Remembering Stephanie

I wanted to meet Stephanie for lunch in Kuala Lumpur, where she worked. We had stayed close after leaving school.

Both of us worked in the Central Banking District and loved Indian food. We often shared long lunches filled with laughter.

Our friendship lasted more than fifty years.

Only one other classmate, Kathy, knew how close we were.

Whenever I visited KL, Kathy would cook her famous curries and biryani, and we’d eat, chat, and laugh together.

A warm, reflective photo honoring Stephanie, a 56-year-old woman remembered for her lifelong friendship and shared laughter.
Stephanie, my dear friend of fifty years, whose laughter and kindness continue to live in every cherished memory.

The Lunch That Never Happened

I wanted to take Stephanie to a Brazilian grill.

I called a few times to plan, but she seemed busy. I thought it was just work stress.

Later, she told me her eyes were blurred. Doctors found a tumor pressing on her optic nerves.

Without surgery, she would lose her sight.

I was traveling when she went in for the operation. Her last message said it went well. But soon, she was back in ICU.

Because of the lockdown, I couldn’t visit. None of us could attend her funeral — only her family. That was when friendship grief set in, heavy and silent.

Coping with Loss During the Pandemic

I promised myself I would meet her friend who stood by her through everything. When the world opened again, we would sit and mourn together.

Losing Stephanie was painful. I didn’t expect another loss to follow so soon.

A heartfelt image remembering MG, a 58-year-old woman who inspired travel, writing, and courage through deep friendship.
MG, my adventurous friend who encouraged me to write and explore the world fearlessly.

Finding Out Too Late

Months later, I thought about MG, another dear friend. I hadn’t heard from her in over a year. When I checked my WhatsApp, her last message was a birthday wish.

She always remembered my birthday. I often forgot my own.

That day, I discovered MG had passed away — more than a year ago.

She had inspired me to travel and encouraged me to write. We met in the 1980s while working in nearby buildings. Like Stephanie, she was part of my weekly lunch routine.

It felt surreal that these two women who shaped my life never met each other.

Social Media and Grief

When I shared my grief for MG on Facebook, someone commented, “Who is MG?”

The words stung.

Coping with loss in the digital age is strange. Behind every post is a real person, not just a name on a screen.

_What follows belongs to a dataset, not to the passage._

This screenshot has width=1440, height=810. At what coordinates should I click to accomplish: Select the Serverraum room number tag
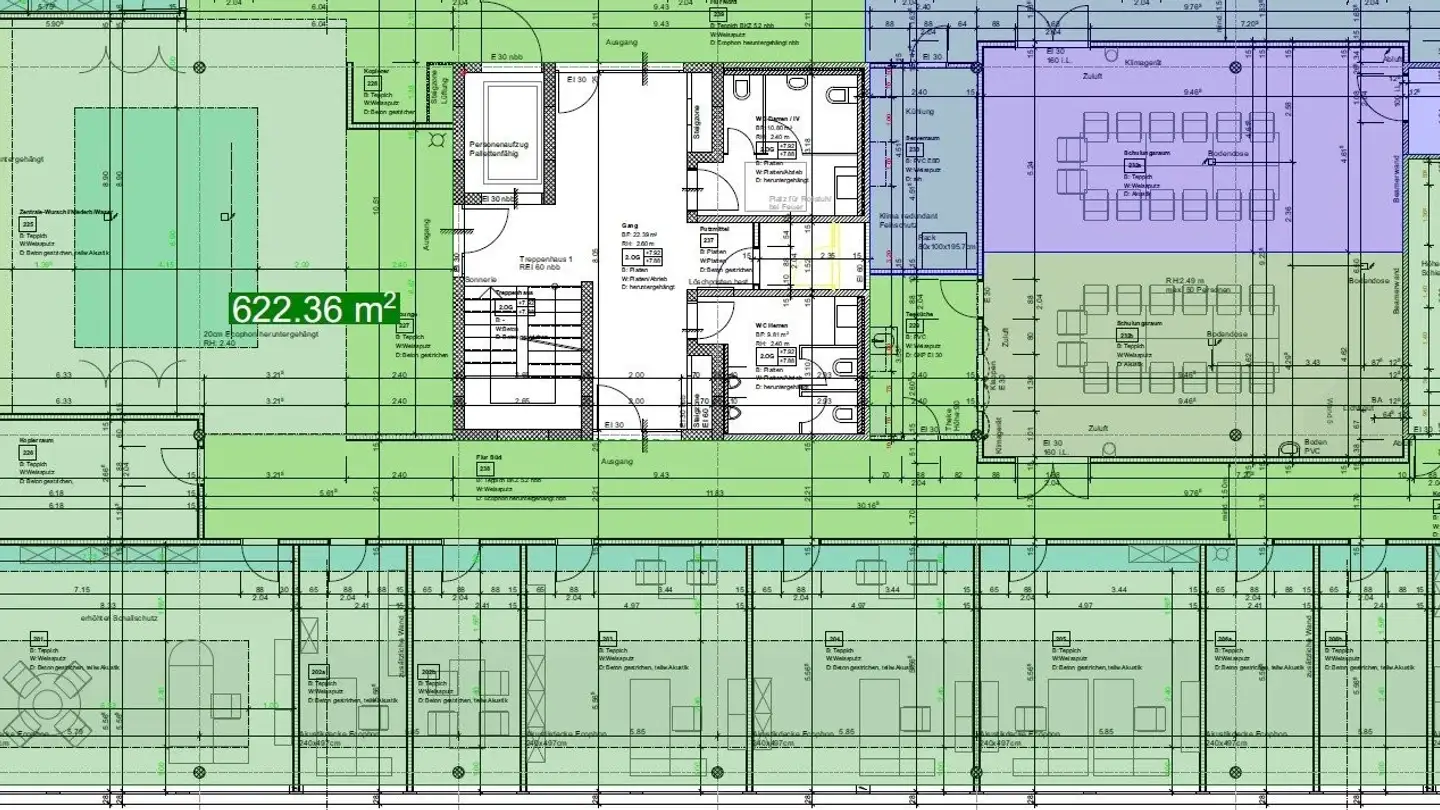(914, 148)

I replied kindly, but a wave of sorrow swept through me. That was when I realized social media isn’t always a friend when you’re mourning.

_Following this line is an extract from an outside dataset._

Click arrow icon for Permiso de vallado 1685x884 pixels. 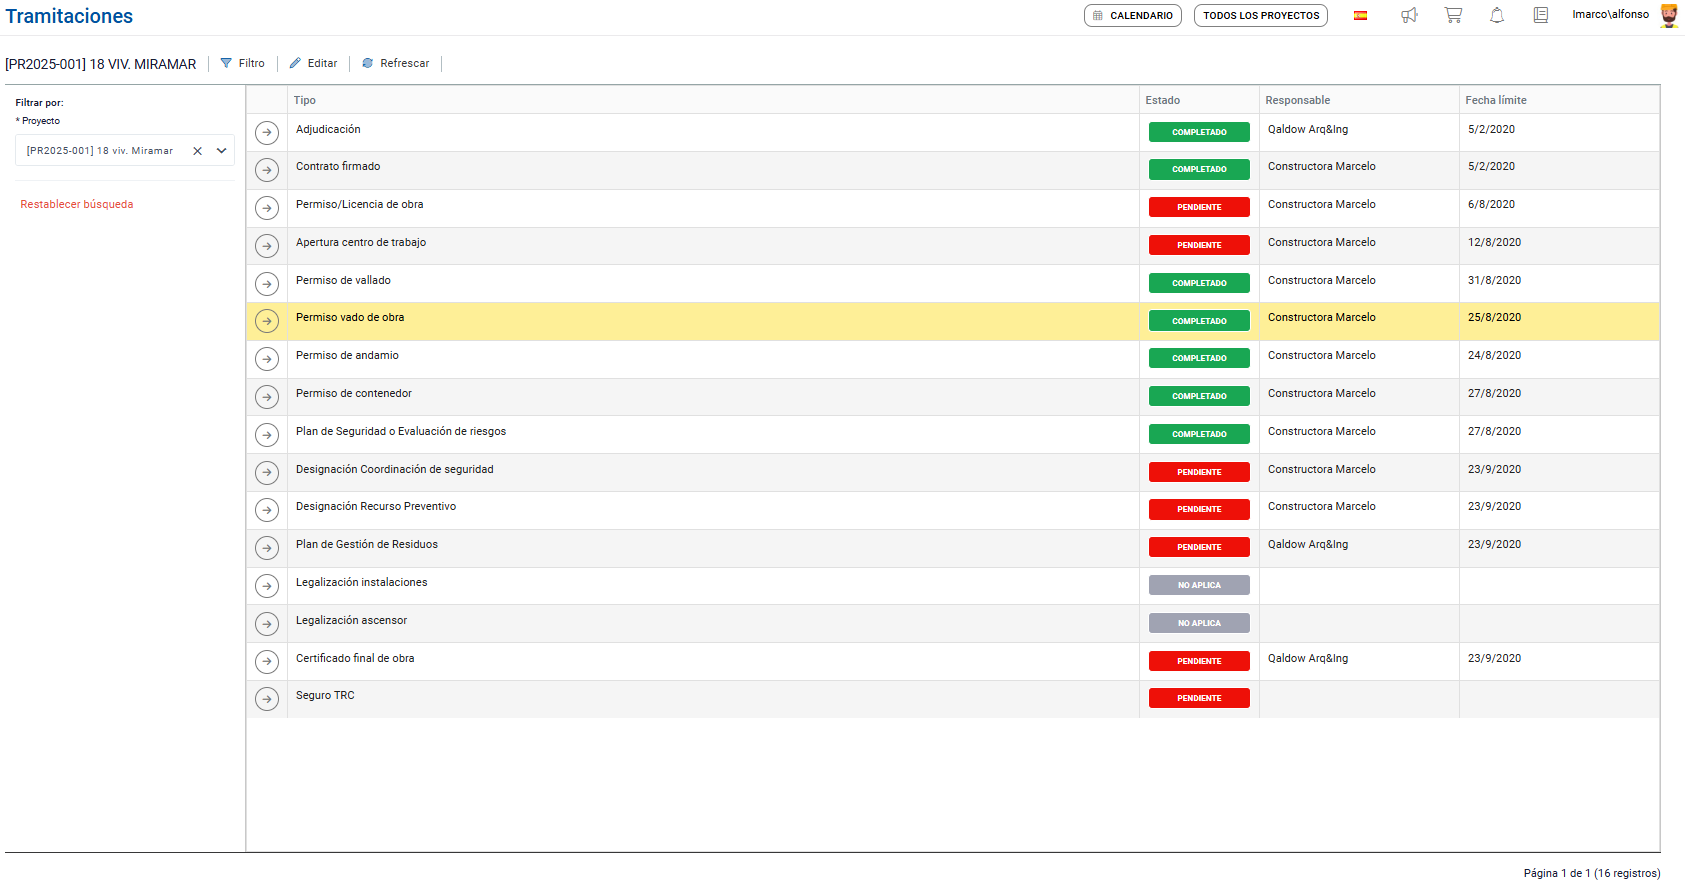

I needed to allow myself to grieve, even if no one else recognized it.

A Grief Coach’s Words

A grief coach, Veronique Ficheux, once told me, “Sending you and your friend prayers and blessings. Do forgive yourself.”

I did.

Her words made more sense than anything else I heard. Losing two lifelong friends back-to-back was heartbreaking, but forgiveness helped me find peace.

Bereavement and Healing

The loss of a friend is like losing a piece of your own story. Stephanie and MG carried my memories, laughter, and shared history.

When death takes our friends, it also takes our connection to the past — and the future we imagined together.

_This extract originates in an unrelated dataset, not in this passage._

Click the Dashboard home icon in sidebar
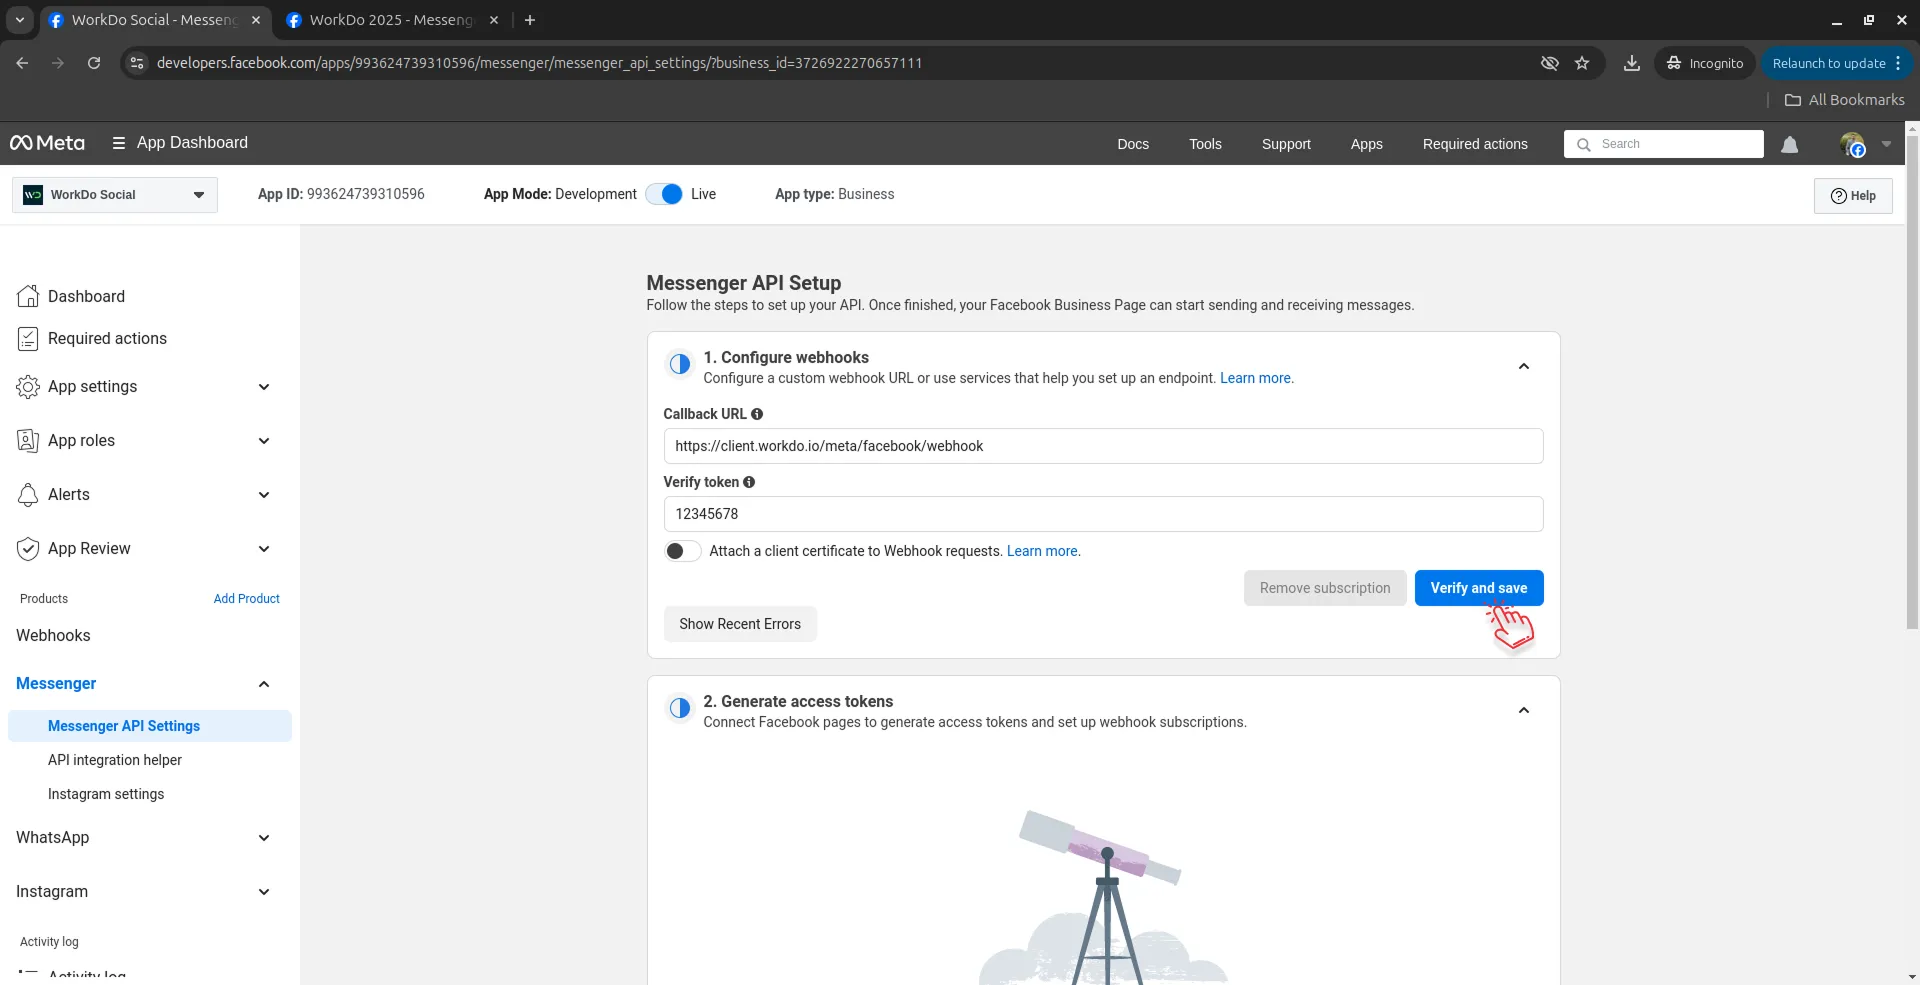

At first, I thought a good cry and a goodbye would be enough. I was wrong. Grieving doesn’t follow a timetable. It comes and goes like the tide.

Now I cherish the lessons they left behind. I wish I could tell them,
“Thank you for believing in me.
I love you.
Forgive me for not saying goodbye.”

What Happens When We Die

Keanu Reeves once said, “I know that the ones who love us will miss us.” That truth brings comfort.

Bereavement is the deep pain that follows love. It reminds us how much someone meant.

Grief doesn’t end. It changes shape. Through it, we learn that love can live on — in memory, in stories, and in the courage to keep moving forward.